RECORDS FOR THIS EXERCISE -
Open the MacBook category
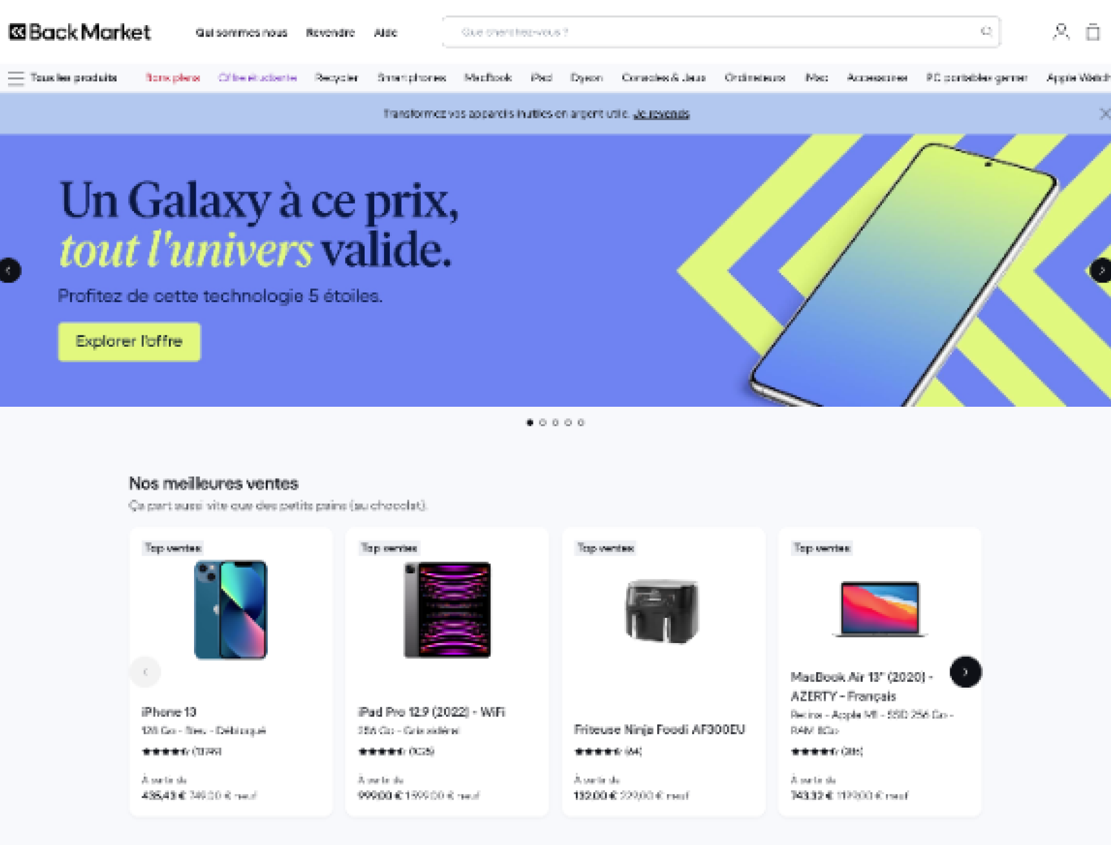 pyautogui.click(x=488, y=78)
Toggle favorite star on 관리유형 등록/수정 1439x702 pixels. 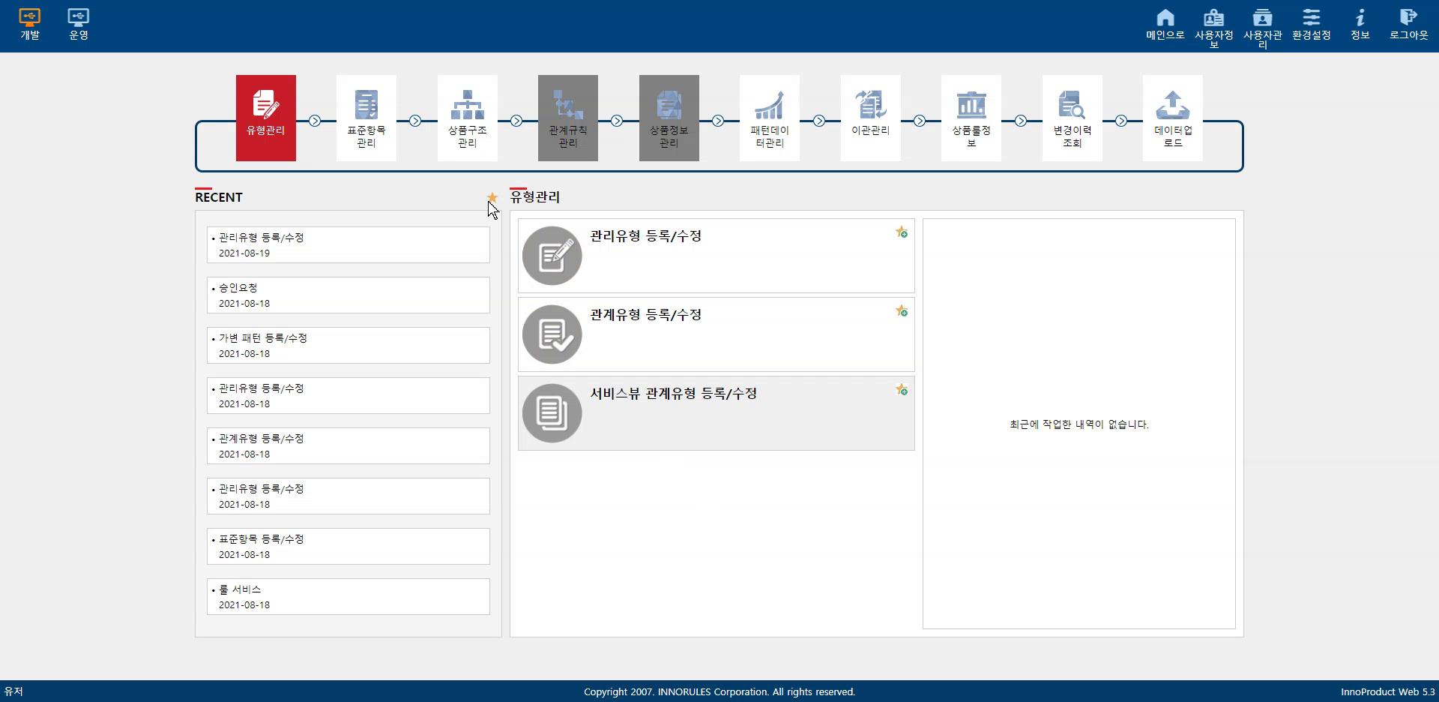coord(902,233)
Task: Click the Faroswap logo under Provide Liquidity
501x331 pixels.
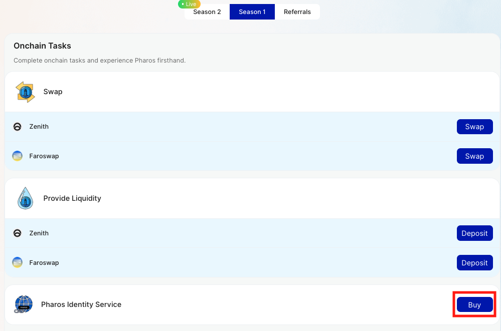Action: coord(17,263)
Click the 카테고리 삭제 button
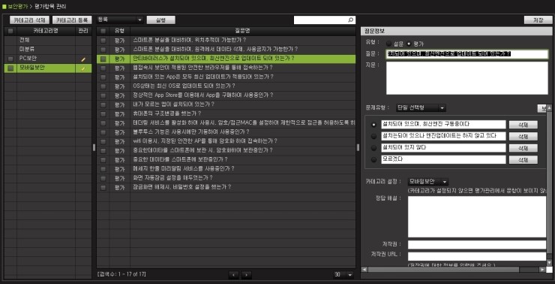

THE PROBLEM - Please retype, exactly as they appear, the lines from the one with "Task: Click the" through the final line of the material, both included, and drop any pictures.

FINAL ANSWER -
Task: Click the Faroswap logo under Provide Liquidity
501x331 pixels.
Action: coord(17,263)
Click the 카테고리 삭제 button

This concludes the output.